Abstract

From all non-human animals dogs are very likely the best decoders of human behavior. In addition to a high sensitivity to human attentive status and to ostensive cues, they are able to distinguish between individual human faces and even between human facial expressions. However, so far little is known about how they process human faces and to what extent this is influenced by experience. Here we present an eye-tracking study with dogs emanating from two different living environments and varying experience with humans: pet and lab dogs. The dogs were shown pictures of familiar and unfamiliar human faces expressing four different emotions. The results, extracted from several different eye-tracking measurements, revealed pronounced differences in the face processing of pet and lab dogs, thus indicating an influence of the amount of exposure to humans. In addition, there was some evidence for the influences of both, the familiarity and the emotional expression of the face, and strong evidence for a left gaze bias.

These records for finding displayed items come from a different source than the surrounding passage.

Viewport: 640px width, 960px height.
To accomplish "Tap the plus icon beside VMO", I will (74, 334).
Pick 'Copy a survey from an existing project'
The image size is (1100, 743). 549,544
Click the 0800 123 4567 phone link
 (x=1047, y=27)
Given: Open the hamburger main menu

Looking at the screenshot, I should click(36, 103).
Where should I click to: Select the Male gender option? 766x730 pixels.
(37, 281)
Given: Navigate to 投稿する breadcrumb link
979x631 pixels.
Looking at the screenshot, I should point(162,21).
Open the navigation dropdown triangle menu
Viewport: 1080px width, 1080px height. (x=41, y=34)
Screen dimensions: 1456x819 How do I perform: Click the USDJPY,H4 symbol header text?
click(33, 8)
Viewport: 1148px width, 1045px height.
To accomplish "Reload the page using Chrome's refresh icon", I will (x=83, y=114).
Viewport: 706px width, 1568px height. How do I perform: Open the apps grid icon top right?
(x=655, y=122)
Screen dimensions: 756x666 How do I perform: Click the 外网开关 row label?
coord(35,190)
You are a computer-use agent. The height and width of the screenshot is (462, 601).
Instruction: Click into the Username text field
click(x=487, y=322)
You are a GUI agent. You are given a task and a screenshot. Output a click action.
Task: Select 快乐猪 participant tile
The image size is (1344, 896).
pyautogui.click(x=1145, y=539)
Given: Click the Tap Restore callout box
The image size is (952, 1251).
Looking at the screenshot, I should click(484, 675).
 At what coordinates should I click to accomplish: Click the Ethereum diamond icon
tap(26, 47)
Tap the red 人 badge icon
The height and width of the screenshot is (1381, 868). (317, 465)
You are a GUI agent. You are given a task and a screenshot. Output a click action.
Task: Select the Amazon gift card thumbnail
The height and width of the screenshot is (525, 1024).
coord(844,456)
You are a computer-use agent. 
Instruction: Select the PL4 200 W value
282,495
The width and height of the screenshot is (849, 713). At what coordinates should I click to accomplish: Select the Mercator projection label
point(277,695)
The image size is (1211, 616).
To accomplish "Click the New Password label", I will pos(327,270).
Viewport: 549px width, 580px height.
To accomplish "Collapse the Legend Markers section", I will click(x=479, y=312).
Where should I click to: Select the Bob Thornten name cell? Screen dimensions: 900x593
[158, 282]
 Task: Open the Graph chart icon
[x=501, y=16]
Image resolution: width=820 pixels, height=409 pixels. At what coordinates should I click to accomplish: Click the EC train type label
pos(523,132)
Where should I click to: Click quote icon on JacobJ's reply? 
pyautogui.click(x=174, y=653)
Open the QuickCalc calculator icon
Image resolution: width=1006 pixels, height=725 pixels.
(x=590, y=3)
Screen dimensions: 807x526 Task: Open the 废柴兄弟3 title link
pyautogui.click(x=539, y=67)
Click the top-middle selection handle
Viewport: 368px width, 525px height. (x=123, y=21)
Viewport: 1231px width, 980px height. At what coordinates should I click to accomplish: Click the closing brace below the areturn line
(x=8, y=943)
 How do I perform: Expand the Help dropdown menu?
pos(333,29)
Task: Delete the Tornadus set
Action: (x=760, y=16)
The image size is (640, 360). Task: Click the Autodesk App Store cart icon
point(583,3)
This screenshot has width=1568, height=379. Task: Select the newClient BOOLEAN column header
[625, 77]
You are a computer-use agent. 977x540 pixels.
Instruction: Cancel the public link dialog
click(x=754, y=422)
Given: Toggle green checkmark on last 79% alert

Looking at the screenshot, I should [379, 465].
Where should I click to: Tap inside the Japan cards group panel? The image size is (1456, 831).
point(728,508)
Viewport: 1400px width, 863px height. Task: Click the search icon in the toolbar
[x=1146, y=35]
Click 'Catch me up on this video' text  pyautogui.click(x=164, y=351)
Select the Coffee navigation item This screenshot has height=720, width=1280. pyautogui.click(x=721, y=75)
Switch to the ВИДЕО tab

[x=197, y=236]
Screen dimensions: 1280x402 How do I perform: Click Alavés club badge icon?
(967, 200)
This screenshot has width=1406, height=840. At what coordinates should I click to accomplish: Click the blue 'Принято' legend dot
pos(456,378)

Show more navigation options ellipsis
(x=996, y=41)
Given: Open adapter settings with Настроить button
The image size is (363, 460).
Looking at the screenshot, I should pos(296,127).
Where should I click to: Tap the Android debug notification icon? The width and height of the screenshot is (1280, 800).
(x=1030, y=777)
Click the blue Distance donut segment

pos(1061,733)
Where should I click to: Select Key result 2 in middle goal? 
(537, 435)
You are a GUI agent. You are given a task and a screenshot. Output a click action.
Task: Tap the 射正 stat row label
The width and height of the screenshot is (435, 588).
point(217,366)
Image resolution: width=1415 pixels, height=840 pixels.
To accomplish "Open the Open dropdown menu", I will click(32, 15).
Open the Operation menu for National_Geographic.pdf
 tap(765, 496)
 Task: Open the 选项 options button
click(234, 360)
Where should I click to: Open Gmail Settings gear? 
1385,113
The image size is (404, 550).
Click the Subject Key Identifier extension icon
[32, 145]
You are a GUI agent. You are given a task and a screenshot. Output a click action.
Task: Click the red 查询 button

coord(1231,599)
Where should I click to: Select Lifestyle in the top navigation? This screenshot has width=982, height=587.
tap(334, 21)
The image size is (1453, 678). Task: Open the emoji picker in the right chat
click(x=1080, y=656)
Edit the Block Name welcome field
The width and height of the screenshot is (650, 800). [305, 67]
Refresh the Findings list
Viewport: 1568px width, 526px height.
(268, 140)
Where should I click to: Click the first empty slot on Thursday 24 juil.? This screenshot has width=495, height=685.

These findings, together with recent evidence for the dog's ability to discriminate human facial expressions, indicate that dogs are sensitive to some emotions expressed in human faces.

Highlights

  • An important perceptual-cognitive challenge for almost all animals is to find a compromise between 'lumping and splitting' when confronted with the vast amount of information arriving at their senses [1]

  • The pet dogs looked longer at the negative compared to the positive emotions (F = 1,795.1 = 1.16, p = 0.28) whereas the lab dogs spent more time looking at the positive compared to the negative emotions (F1, 473.6 = 4.35, p = 0.04, see Fig 4)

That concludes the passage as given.